> _Prompt_: From the line containing "Click the Roblox app name cell" onward, retype each line of the entries below exactly, last line included.

> _Exercise input_:
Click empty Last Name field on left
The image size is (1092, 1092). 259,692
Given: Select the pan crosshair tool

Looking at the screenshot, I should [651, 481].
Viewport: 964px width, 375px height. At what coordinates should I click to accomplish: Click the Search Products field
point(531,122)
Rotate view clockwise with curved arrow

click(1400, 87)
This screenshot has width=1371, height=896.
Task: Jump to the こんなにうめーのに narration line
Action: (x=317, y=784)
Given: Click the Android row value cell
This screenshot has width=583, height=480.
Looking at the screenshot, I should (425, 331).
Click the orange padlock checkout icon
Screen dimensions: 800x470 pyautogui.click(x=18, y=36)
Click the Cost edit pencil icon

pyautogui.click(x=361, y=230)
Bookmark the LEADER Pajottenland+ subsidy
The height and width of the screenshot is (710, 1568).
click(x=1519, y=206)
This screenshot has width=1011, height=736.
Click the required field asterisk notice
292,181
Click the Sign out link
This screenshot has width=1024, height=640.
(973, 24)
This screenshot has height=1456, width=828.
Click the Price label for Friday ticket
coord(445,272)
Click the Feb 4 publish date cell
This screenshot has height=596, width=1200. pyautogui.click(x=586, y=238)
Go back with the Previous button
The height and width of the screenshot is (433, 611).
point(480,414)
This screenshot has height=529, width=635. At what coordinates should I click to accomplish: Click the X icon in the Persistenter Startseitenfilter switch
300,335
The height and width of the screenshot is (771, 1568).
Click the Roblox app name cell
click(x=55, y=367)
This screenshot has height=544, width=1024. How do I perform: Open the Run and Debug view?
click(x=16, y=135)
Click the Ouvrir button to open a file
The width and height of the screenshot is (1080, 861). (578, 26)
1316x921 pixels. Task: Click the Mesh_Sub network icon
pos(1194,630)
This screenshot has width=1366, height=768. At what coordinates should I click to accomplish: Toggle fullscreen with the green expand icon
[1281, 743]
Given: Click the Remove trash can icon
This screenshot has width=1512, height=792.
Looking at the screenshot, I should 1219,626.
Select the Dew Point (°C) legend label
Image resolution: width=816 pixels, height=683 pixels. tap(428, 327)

> _Solution below_:
Click the Roblox app name cell
click(x=55, y=367)
This screenshot has height=544, width=1024. How do I perform: Open the Run and Debug view?
click(x=16, y=135)
Click the Ouvrir button to open a file
The width and height of the screenshot is (1080, 861). (578, 26)
1316x921 pixels. Task: Click the Mesh_Sub network icon
pos(1194,630)
This screenshot has width=1366, height=768. At what coordinates should I click to accomplish: Toggle fullscreen with the green expand icon
[1281, 743]
Given: Click the Remove trash can icon
This screenshot has width=1512, height=792.
Looking at the screenshot, I should 1219,626.
Select the Dew Point (°C) legend label
Image resolution: width=816 pixels, height=683 pixels. tap(428, 327)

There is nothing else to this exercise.